* **Your goal**
With the images omitted, return all of the entries exactly as they stand.
*** Dataset content Section Begins ***
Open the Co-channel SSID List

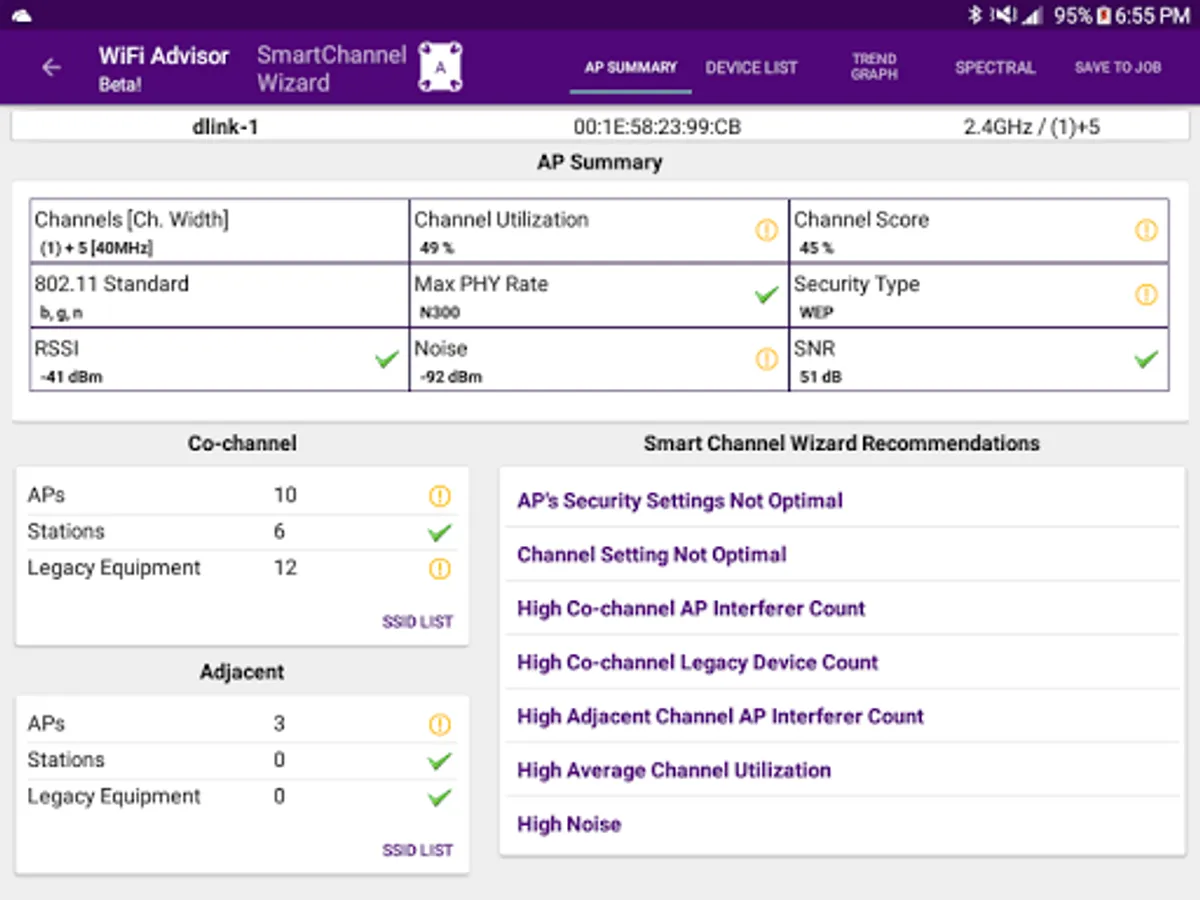417,622
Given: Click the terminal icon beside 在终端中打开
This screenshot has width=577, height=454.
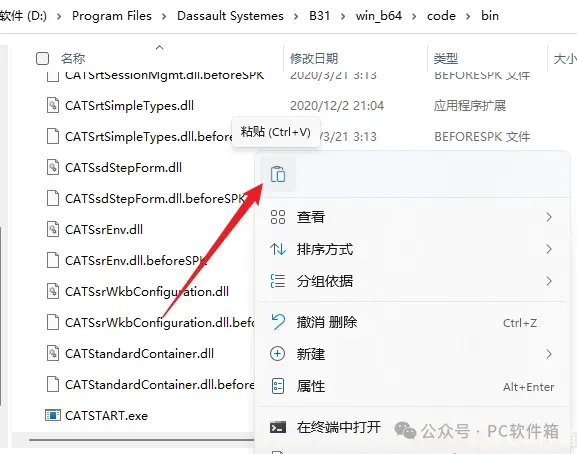Looking at the screenshot, I should [x=277, y=427].
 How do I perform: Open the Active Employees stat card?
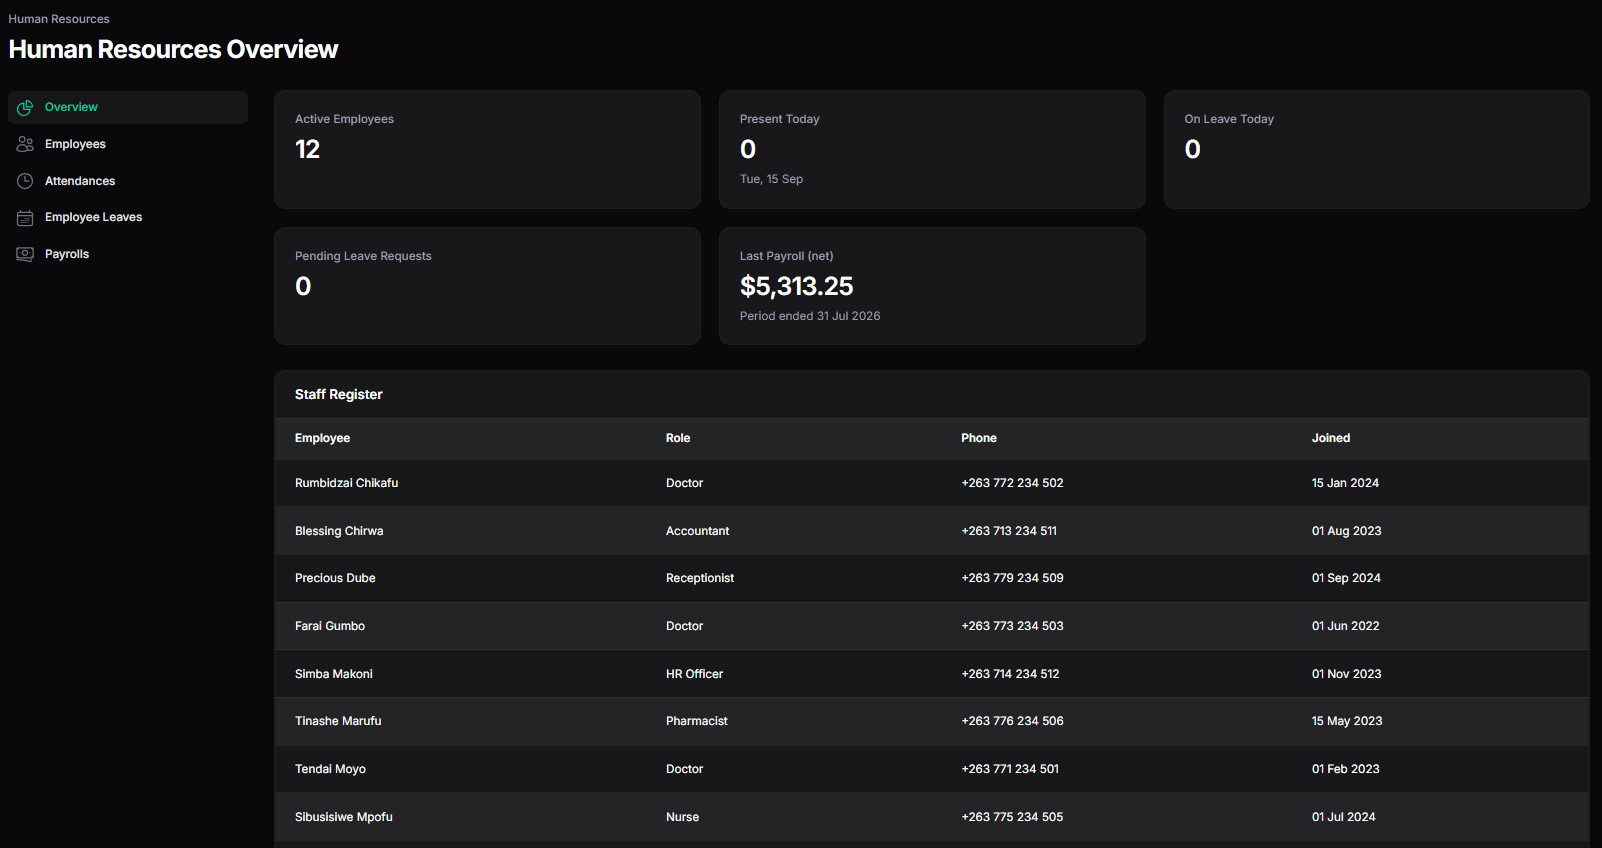(x=487, y=150)
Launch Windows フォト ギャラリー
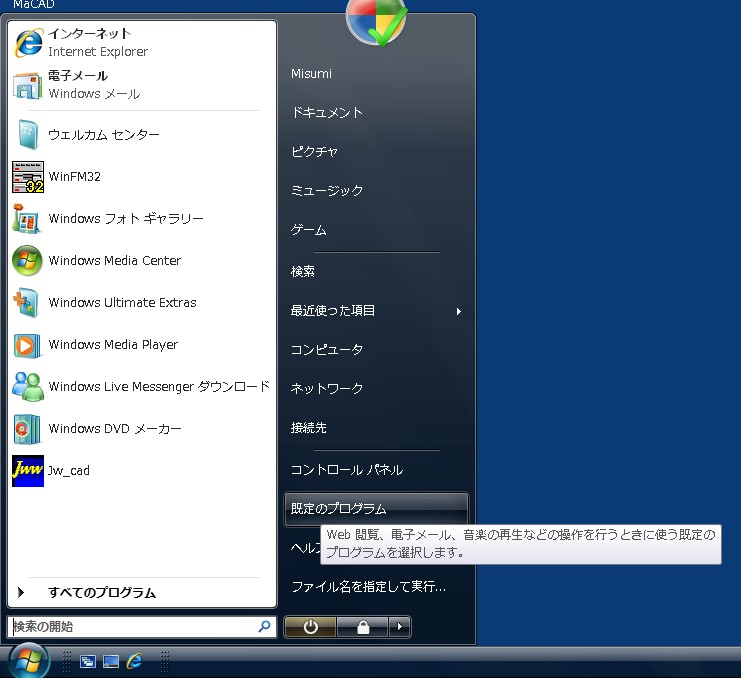Viewport: 741px width, 678px height. 125,219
*** Dataset content Section Ends ***
* **Task output**
Open the Co-channel SSID List

417,622
Given: Click the terminal icon beside 在终端中打开
This screenshot has width=577, height=454.
Looking at the screenshot, I should [x=277, y=427].
 How do I perform: Open the Active Employees stat card?
(x=487, y=150)
Launch Windows フォト ギャラリー
Viewport: 741px width, 678px height. 125,219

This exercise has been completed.